Materials Science Breakthrough at MIT Will Greatly Improve Efficiencies of All Thermal Power Plants

This young man’s breakthrough is a hydrophobic coating 1/2000th of the thickness of a piece of paper that can be deposited on the heat exchangers in power plants; this will greatly improve efficiencies, since water droplets clinging to metal tubes serve to insulate them thermally.
This will be a boon for all steam-power plants (coal, gas, and nuclear), and it also makes OTEC (ocean thermal energy conversion) much more practical. That’s joyful news for the one billion people living near tropical oceans, most of whom suffer from extremely expensive electricity—where it exists at all. It’s also good for the many hundred investors (of which I’m one) in Ocean Thermal Energy Corporation, the leader in all this space.
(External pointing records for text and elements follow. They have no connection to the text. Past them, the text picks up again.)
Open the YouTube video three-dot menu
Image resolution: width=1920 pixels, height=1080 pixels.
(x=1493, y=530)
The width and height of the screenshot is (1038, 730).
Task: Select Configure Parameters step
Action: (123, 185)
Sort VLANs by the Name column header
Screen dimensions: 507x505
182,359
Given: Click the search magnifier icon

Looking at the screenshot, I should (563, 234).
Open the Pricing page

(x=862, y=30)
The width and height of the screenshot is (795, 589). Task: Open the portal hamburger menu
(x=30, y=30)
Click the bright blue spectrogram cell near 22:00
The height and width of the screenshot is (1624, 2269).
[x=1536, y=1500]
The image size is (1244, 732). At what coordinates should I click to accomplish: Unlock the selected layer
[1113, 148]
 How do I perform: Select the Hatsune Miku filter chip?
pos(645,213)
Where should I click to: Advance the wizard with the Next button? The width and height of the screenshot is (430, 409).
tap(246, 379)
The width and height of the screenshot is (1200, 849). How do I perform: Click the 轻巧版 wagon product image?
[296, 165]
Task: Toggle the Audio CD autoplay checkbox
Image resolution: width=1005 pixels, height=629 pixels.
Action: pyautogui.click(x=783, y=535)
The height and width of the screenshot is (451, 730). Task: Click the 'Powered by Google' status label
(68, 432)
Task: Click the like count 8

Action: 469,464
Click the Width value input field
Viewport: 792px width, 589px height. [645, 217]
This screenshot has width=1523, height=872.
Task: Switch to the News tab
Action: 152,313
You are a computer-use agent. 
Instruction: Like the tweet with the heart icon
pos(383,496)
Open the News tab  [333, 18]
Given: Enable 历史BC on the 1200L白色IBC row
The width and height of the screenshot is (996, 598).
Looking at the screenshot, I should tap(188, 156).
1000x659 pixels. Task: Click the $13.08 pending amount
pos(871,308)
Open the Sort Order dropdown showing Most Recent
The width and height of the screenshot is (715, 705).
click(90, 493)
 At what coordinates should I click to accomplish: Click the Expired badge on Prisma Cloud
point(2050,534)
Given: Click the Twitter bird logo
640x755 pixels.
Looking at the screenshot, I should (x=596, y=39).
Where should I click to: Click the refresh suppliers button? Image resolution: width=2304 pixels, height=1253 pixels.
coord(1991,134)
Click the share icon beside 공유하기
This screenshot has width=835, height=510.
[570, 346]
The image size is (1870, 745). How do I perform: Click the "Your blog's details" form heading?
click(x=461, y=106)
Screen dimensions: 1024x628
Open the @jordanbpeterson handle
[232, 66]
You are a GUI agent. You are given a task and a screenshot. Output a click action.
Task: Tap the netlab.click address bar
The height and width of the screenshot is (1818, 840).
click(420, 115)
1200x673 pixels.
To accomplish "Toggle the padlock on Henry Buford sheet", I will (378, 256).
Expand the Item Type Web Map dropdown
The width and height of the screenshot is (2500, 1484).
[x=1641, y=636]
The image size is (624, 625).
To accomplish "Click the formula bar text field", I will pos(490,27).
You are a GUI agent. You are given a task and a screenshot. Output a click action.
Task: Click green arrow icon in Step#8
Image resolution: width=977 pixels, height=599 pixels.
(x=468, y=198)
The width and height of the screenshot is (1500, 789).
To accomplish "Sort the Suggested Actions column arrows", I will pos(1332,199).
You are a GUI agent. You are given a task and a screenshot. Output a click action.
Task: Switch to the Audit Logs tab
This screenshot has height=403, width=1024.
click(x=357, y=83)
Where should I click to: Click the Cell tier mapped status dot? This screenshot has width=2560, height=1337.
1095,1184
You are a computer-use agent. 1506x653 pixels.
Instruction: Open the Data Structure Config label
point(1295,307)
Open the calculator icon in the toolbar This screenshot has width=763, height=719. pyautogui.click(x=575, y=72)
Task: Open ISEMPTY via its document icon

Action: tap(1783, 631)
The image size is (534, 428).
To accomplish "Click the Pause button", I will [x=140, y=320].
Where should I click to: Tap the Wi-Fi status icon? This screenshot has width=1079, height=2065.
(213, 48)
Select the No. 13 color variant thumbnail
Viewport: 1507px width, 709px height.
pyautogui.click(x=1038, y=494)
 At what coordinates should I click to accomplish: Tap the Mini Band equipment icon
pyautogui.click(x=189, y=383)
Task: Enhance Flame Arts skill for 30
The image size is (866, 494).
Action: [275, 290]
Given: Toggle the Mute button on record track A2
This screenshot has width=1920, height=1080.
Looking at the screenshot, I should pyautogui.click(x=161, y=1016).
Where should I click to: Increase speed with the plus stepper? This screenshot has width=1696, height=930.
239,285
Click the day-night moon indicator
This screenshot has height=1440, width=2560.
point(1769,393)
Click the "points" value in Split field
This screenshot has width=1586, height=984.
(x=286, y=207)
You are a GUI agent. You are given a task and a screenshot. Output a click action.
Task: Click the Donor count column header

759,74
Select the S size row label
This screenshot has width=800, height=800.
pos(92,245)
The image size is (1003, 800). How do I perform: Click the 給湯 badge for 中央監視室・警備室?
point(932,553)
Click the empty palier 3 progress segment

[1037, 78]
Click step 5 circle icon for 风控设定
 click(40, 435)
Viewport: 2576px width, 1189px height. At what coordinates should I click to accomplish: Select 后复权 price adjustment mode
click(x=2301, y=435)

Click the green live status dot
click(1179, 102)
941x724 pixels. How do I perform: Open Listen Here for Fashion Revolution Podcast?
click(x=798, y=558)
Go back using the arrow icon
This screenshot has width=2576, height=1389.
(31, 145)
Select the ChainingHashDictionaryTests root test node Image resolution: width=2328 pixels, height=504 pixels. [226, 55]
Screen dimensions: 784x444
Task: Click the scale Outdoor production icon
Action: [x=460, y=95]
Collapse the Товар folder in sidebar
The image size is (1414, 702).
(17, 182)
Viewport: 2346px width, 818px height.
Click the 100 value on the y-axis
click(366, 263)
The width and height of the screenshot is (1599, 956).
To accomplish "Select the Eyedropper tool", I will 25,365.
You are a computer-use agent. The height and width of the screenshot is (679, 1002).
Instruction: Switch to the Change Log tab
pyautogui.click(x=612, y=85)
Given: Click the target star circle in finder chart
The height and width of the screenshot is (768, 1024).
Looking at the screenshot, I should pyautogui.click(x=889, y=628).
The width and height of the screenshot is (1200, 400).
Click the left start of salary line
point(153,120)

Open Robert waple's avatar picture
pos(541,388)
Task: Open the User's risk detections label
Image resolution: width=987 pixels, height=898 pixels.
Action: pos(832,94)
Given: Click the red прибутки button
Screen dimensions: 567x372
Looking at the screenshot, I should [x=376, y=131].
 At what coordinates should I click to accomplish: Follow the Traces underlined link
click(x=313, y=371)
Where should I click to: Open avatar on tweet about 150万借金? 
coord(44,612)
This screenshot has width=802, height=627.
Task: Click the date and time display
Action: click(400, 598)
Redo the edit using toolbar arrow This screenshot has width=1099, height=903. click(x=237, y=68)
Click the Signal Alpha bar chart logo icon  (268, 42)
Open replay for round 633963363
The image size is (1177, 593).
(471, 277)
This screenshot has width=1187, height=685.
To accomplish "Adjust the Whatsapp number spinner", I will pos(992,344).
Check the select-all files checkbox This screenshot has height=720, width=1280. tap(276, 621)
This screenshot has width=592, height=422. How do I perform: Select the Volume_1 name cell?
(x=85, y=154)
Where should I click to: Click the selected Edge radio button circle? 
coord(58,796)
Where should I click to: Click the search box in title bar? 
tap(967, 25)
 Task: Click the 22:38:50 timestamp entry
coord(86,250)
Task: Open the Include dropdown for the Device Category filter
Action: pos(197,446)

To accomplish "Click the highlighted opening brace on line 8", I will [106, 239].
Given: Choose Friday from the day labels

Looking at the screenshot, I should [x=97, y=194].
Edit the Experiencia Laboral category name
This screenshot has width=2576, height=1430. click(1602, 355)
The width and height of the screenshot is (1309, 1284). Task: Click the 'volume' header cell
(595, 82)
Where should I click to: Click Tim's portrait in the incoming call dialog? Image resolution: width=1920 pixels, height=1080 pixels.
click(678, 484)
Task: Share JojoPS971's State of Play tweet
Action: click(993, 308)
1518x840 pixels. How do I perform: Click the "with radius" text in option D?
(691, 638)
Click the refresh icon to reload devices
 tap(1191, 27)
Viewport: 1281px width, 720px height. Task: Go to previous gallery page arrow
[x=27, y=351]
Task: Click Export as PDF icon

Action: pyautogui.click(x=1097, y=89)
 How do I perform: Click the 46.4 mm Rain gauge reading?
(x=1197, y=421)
How on Earth will the solar and wind industries benefit from this technology? I dont get this. In the short vid Ive seen, he showed windmills along with solar PV arrays, to my best knwoledge they dont need any thermal units, i.e heat exchangers, because they either directly convert sunlight into DC power or spin turbines and generate electricity. Or he may have meant CSP technology? hm.
Anyway, thanks for the great insight and post, Craig
Solar and wind will not benefit from this; sorry if that wasn’t clear. The benefit comes to thermal power plants: fossil fuel, nuclear, and (importantly IMHO) OTEC.